Mercer Wealth, which globally has $160 billion in AUM, plans to boost its AUM in the region to $2-$3bn in the next 2-3 years from the present $1bn, said Yasir AbuShaban, a Dubai-based principal with Mercer Wealth.

Within the next two to three years, we are looking at reaching $2 to $3 billion as a conservative estimate and we do see an opportunity to do so,” said Mr AbuShaban.

Mercer does not directly make investments, but allocates clients’ money they have discretion to, to professional asset managers. They also provide advice to clients.

“We have buying power. We can negotiate on their (client’s) behalf with asset managers to provide them lower fees than they otherwise would have to get on their own,” he added.

Mercer Wealth’s clients include sovereign wealth funds, family offices, and insurance companies among others.
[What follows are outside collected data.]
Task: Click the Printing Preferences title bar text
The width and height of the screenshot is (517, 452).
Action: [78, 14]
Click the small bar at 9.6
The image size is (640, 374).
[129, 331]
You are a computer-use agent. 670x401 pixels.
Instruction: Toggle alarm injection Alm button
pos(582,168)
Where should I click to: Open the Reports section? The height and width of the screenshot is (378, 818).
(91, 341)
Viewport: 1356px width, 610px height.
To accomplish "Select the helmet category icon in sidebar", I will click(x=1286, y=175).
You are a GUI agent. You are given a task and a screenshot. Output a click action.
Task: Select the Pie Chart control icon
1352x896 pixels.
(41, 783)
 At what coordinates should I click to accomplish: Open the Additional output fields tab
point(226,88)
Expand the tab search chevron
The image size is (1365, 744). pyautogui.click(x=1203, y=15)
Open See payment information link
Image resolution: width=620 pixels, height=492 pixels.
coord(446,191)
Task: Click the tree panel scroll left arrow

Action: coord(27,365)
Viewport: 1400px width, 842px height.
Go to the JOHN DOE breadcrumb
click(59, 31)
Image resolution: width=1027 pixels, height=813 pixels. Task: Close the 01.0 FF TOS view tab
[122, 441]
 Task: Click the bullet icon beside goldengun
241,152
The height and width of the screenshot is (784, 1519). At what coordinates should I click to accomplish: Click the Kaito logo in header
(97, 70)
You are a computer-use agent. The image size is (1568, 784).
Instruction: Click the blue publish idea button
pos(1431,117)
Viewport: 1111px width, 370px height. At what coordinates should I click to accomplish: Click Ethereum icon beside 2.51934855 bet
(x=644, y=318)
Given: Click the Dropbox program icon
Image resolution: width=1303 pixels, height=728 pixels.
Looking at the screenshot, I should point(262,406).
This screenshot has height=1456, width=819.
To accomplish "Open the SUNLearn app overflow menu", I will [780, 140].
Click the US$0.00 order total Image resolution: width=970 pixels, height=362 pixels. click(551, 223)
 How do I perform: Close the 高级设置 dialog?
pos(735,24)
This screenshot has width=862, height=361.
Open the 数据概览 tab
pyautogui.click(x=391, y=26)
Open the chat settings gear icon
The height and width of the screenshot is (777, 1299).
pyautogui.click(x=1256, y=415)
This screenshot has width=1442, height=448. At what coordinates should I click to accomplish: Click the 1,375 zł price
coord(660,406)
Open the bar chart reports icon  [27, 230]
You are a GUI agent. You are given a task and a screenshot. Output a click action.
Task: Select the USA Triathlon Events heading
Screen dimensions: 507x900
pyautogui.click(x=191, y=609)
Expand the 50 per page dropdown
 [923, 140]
From its office in Dubai, Mercer also looks after Africa, India and Turkey, where they also see opportunity for growth.

Wealth creation in Middle East and Africa (MEA) grew 8.5 per cent to $8.1 trillion last year from $7.5tn in 2015, higher than last year’s global average of 6 per cent and the second-highest growth in a region after Asia-Pacific which grew 9.9 per cent, according to consultancy Boston Consulting Group (BCG). In the region, where wealth grew just 1.9 per cent in 2015 compared with 2014, a pickup in oil prices has helped in wealth generation.

BCG is forecasting MEA wealth will rise to $12tn by 2021, growing at an annual average of 8 per cent.

Drivers of wealth generation in the region will be split evenly between new wealth creation and growth of performance of existing assets, according to BCG.

Another general trend in the region is clients’ looking for a comprehensive approach to investing, according to Mr AbuShaban.

“Institutional investors or some of the families are seeing a slowdown in the available capital they have to invest and in that sense they are looking at optimizing the way they manage their portfolios and making sure they are not investing haphazardly and different parts of their investment are working together,” said Mr AbuShaban.

Some clients also have a higher appetite for risk, given the low interest-rate environment that does not provide enough yield for some institutional investors. These clients are keen to invest in illiquid assets, such as private equity and infrastructure.

“What we have seen is a desire for higher returns in what has been a low-return environment specifically in various fixed income or bonds,” he said.

“In this environment, we have seen a de facto increase in the risk that clients are taking in things like illiquid investments, private equity investments, infrastructure and private debt, those kind of investments were higher illiquidity results in incrementally higher returns.”

The Abu Dhabi Investment Authority, one of the largest sovereign wealth funds, said in its 2016 report that has gradually increased its exposure in direct private equity and private credit transactions, mainly in Asian markets and especially in China and India. The authority’s private equity department focused on structured equities owing to “their defensive characteristics.”